**Text to read:**
# H'Blad, in an emotional interview, is "willing to love [prosumers] again"



## ahsanford (Apr 8, 2016)

A car wreck you can't look away from... or is a turn for the better?
http://photorumors.com/2016/04/08/hasselblad-to-enter-prosumer-market/

Are more titanic disasters like the Lunar and Solar coming? Or are they going to try to offer a sexy 'compact' medium format mirrorless setup?

- A


----------



## JClark (Apr 8, 2016)

ahsanford said:


> A car wreck you can't look away from... or is a turn for the better?
> http://photorumors.com/2016/04/08/hasselblad-to-enter-prosumer-market/
> 
> Are more titanic disasters like the Lunar and Solar coming? Or are they going to try to offer a sexy 'compact' medium format mirrorless setup?
> ...



Their H6D 100mp MF package that they just announced - at a price that undercuts Phase One's semi-equivalent offering by about 30% - seems to indicate that they are serious. 

If the current ownership group has distanced themselves from the Lunar mess, I'd say things are looking pretty decent for the first time in awhile.


----------



## johnhenry (Apr 18, 2016)

Collected data entries:
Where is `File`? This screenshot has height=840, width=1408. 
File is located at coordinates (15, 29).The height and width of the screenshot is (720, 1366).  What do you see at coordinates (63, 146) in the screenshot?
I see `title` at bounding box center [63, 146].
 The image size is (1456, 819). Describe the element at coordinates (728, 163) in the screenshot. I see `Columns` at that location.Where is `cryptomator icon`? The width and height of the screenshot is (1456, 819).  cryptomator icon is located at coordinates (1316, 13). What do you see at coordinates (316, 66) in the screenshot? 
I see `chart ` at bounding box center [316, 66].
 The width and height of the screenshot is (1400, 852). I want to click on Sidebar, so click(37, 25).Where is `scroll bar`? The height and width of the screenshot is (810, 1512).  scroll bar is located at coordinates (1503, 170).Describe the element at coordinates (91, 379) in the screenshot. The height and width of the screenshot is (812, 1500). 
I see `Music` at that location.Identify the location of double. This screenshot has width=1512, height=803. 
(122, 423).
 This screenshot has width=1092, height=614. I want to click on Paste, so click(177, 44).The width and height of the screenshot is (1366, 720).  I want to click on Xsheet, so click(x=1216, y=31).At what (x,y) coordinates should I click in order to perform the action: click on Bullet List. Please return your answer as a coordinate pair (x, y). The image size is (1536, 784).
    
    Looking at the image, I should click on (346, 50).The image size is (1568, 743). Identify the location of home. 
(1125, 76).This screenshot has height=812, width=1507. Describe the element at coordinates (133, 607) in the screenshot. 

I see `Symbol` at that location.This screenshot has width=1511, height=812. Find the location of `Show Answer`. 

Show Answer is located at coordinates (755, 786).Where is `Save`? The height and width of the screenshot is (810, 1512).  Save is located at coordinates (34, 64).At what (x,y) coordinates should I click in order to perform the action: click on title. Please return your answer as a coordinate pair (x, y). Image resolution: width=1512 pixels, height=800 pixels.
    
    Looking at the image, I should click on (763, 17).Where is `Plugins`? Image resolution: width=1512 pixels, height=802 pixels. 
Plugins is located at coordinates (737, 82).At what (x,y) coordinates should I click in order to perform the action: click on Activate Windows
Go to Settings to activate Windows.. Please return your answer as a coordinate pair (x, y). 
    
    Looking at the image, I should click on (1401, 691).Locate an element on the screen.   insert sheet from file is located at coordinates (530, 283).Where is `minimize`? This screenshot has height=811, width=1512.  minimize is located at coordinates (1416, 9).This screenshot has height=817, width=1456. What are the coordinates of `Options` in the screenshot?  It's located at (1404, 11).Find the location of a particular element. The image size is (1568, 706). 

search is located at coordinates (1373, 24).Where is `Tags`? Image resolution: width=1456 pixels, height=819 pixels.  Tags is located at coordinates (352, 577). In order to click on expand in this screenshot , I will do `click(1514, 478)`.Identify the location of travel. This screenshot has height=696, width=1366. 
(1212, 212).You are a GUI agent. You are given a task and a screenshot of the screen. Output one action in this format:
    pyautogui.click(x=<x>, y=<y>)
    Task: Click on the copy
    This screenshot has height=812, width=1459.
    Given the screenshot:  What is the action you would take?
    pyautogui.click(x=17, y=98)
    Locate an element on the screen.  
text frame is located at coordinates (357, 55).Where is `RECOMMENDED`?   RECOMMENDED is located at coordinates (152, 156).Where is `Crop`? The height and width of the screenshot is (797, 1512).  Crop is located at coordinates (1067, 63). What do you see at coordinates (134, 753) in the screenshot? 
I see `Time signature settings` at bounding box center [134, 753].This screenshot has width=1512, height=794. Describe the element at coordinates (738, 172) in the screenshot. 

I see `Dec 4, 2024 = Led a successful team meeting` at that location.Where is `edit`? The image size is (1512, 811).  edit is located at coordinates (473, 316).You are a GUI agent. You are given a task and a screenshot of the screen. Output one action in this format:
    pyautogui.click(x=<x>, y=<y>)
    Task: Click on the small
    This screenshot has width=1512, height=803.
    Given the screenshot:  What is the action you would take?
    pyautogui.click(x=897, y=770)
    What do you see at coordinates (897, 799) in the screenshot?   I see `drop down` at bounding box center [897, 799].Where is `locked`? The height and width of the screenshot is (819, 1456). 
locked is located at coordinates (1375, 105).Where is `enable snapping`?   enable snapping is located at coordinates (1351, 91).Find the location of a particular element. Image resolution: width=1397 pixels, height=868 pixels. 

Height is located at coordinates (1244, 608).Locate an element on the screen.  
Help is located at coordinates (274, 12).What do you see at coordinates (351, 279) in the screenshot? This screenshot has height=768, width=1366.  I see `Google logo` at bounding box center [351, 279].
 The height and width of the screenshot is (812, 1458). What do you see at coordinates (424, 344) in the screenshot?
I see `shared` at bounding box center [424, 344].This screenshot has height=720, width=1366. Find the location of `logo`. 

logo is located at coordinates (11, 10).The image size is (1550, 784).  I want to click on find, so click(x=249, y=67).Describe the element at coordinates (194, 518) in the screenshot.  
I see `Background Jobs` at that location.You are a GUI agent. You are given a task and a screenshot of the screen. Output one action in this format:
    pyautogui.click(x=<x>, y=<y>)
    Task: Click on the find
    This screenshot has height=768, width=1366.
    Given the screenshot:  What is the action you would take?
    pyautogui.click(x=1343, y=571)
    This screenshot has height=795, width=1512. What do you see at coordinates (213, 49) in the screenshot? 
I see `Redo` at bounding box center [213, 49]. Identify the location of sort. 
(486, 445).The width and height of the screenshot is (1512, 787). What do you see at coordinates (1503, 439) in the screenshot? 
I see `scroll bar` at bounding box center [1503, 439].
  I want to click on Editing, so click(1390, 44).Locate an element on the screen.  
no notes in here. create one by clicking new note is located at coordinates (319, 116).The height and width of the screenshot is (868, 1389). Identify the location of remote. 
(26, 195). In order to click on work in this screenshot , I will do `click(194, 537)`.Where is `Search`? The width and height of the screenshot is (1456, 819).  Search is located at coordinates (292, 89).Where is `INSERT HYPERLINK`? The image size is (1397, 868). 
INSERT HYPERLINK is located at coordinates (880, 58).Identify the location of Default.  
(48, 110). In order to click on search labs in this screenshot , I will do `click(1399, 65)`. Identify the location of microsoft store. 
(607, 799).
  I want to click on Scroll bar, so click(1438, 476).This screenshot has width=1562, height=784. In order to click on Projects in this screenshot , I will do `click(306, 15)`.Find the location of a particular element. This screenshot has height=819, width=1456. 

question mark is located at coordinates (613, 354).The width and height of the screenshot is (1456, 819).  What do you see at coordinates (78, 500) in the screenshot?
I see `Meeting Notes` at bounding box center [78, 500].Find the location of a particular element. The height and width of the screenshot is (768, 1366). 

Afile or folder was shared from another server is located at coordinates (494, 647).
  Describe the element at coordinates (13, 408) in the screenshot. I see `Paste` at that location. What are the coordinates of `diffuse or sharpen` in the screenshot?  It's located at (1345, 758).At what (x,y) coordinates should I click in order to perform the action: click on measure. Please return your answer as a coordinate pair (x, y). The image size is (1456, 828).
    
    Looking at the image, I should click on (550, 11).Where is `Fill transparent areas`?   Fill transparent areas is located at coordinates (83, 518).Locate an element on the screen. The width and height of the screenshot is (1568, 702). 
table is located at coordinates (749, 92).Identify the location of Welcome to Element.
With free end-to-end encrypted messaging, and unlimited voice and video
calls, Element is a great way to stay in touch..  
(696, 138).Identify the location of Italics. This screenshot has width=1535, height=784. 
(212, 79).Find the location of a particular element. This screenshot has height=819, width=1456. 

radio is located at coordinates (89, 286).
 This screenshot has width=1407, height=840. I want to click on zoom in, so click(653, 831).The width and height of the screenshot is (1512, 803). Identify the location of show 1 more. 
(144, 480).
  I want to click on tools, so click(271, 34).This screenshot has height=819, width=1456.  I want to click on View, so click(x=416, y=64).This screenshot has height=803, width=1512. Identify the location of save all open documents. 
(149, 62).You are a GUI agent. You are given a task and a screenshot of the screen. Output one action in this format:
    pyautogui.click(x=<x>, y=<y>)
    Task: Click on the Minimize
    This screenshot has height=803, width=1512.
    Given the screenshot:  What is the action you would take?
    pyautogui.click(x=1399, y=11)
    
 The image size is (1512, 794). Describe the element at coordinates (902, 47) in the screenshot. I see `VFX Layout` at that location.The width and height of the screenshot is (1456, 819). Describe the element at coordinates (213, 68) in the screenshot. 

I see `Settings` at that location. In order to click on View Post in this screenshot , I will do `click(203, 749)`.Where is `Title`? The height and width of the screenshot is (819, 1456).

**To be done:**
Quote the Hasselblad forum thread above in full, word for word.

**Answer to this problem:**
# H'Blad, in an emotional interview, is "willing to love [prosumers] again"



## ahsanford (Apr 8, 2016)

A car wreck you can't look away from... or is a turn for the better?
http://photorumors.com/2016/04/08/hasselblad-to-enter-prosumer-market/

Are more titanic disasters like the Lunar and Solar coming? Or are they going to try to offer a sexy 'compact' medium format mirrorless setup?

- A


----------



## JClark (Apr 8, 2016)

ahsanford said:


> A car wreck you can't look away from... or is a turn for the better?
> http://photorumors.com/2016/04/08/hasselblad-to-enter-prosumer-market/
> 
> Are more titanic disasters like the Lunar and Solar coming? Or are they going to try to offer a sexy 'compact' medium format mirrorless setup?
> ...



Their H6D 100mp MF package that they just announced - at a price that undercuts Phase One's semi-equivalent offering by about 30% - seems to indicate that they are serious. 

If the current ownership group has distanced themselves from the Lunar mess, I'd say things are looking pretty decent for the first time in awhile.


----------



## johnhenry (Apr 18, 2016)